Educating consumers on the differences between a genuine product and a counterfeit contributes to a successful brand protection plan. At the same time, brands must protect themselves through authentication measures that allow for genuine product identification. “The most important trend currently is manufacturers creating positions and hiring personnel specifically to safeguard brands. This implies that manufacturers recognize the equity of their brand as an asset, and like any other asset, it needs to be protected, which necessitates the hiring of a point person to head up those initiatives,” said Walsh.
Track and Trace Systems (Contributed by Videojet Technologies)
Digital license plates: Digital license plates validate manufacturing origin and product quality by integrating item-specific data into a unique code format such as a pseudo-random code. The carrier for these license plates can range from human readable characters to a 2D bar code. In addition, the actual mark can meet permanence standards in a covert or overt fashion. Proprietary algorithms: Proprietary algorithms enable manufacturers to create intelligent codes embedded with unique item-level properties, simplifying data mining downstream.
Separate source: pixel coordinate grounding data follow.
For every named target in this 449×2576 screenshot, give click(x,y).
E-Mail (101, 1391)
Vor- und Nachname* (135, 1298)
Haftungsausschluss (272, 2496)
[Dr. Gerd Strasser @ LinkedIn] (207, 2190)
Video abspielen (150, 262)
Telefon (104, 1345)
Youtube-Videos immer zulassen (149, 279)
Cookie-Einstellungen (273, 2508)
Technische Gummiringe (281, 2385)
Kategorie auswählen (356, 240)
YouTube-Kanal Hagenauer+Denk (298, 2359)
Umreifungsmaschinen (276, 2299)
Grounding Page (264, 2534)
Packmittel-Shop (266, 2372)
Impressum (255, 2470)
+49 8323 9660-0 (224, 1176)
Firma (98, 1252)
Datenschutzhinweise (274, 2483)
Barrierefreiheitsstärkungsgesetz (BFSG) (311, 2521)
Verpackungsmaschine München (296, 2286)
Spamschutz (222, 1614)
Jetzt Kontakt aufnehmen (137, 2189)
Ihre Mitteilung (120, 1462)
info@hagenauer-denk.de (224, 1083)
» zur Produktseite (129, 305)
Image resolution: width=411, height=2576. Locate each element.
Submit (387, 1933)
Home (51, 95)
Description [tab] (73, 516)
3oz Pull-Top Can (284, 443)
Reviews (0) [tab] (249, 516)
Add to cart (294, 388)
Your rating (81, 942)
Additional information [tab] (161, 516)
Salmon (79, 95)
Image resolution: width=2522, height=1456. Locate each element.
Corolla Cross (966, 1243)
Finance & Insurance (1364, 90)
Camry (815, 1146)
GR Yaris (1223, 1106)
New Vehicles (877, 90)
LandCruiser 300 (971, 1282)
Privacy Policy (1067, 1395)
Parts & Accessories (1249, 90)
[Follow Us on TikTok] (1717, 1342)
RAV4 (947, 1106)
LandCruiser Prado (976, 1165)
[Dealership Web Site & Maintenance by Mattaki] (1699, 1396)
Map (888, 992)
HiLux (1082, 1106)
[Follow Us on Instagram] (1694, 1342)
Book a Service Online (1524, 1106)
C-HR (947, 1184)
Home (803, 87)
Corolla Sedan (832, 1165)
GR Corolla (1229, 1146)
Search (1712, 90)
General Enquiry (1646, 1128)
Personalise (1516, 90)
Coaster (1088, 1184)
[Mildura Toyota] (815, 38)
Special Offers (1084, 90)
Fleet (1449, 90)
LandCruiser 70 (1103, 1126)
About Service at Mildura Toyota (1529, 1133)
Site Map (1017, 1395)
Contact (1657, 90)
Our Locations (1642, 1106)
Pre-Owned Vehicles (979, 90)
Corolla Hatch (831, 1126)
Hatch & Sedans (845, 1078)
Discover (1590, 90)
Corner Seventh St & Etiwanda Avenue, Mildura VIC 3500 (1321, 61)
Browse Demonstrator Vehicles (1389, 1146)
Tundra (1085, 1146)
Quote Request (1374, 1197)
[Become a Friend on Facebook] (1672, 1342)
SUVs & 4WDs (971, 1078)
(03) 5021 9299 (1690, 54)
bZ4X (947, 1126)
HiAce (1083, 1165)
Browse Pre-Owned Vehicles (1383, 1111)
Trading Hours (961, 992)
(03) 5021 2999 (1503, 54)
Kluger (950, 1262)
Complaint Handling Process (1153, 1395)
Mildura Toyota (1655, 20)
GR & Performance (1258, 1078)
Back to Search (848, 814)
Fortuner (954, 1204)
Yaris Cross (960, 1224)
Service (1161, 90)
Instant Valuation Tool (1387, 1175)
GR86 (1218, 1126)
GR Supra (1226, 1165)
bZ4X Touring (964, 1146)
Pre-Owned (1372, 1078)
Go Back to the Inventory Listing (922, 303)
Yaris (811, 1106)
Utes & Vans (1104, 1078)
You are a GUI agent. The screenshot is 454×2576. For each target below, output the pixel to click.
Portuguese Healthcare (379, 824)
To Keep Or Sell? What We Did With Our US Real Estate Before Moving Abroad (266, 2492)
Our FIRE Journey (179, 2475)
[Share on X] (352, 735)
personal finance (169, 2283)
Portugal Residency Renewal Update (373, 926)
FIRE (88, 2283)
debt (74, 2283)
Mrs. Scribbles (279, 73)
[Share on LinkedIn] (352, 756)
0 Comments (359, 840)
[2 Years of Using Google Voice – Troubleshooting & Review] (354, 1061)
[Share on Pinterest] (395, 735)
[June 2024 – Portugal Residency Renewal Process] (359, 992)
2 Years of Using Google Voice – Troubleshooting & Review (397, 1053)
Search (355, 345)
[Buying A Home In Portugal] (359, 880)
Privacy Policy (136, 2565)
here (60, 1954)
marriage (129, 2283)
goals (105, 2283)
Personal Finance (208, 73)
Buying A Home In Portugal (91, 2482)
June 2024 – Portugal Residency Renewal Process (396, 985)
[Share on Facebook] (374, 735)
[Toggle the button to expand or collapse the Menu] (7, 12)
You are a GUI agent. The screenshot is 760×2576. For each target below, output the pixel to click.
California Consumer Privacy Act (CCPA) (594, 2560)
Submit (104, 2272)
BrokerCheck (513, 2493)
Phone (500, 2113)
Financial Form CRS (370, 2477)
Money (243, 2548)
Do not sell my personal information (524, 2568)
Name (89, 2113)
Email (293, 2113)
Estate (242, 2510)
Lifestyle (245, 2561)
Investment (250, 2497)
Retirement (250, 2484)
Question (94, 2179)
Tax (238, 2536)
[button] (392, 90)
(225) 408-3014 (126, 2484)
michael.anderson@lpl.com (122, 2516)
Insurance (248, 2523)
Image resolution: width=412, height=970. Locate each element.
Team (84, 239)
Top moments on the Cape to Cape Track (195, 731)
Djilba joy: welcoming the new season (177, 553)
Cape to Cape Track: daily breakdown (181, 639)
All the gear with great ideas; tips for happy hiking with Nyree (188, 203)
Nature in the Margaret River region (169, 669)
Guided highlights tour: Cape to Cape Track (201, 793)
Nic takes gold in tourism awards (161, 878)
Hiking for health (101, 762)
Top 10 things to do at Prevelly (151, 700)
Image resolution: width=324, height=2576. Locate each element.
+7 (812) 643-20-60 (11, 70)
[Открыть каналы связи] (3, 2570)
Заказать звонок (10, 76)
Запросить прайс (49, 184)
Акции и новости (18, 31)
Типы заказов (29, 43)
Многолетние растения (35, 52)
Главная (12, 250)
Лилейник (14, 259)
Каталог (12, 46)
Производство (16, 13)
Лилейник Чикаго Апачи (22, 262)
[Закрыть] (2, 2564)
Branding: A growing trend today is creating code images with the look and feel of the brand, designed to meet its unique requirements. Techniques include unique fonts and graphics, colors and special additives for laser marking, along with a mix of overt and covert marking.
In-line verification and compliance: The need to verify code accuracy and repeatability is vitally important in brand protection efforts, so a manufacturer knows (and can verify) what codes have entered the supply chain. Often this requires high-quality results printed at high production line speeds.
Production line controls: Production line controls are often required to create “parent-child” relationships by tracking items into shipping cartons and shipping cartons into cases. Production line controls actually monitor each item as part of the production flow and keep accurate counts while assigning unique identifiers in the process. If required, the controls can interface with in-line vision systems to validate code accuracy or to read and print downstream.
Real Time Protection
Verify Brand and 3M partnered to offer customers the additional capability of confirming product authenticity, location and tracking of products via the Web using secure mass serialization technology.
“Brand owners are looking for a product security solution that is both comprehensive and provides more real time information with which to address their significant brand protection and supply chain issues,” said Bill Markovitz, marketing development manager, 3M Security Systems Division. “We believe that the combination of 3M’s extensive materials security technology and the innovative, Web-based technology from Verify Brand will provide our customers a market-leading solution.”
The integrated and comprehensive solution enables brand owners to serialize products using any method of carrying a unique code on a product, its label or package. Unique codes can be authenticated via the Web using a computer, call center, SMS or text messaging, bar code scanners or RFID tags. The technology has additional benefits of real-time tracking, alerts, field reporting, management of and response to unauthorized events, as well as ad hoc and scheduled reporting on authentication activity. This web-based solution addresses a multitude of supply chain issues, including counterfeiting, diversion, return and warranty fraud, manufacturing overruns, product recalls and field inventory management.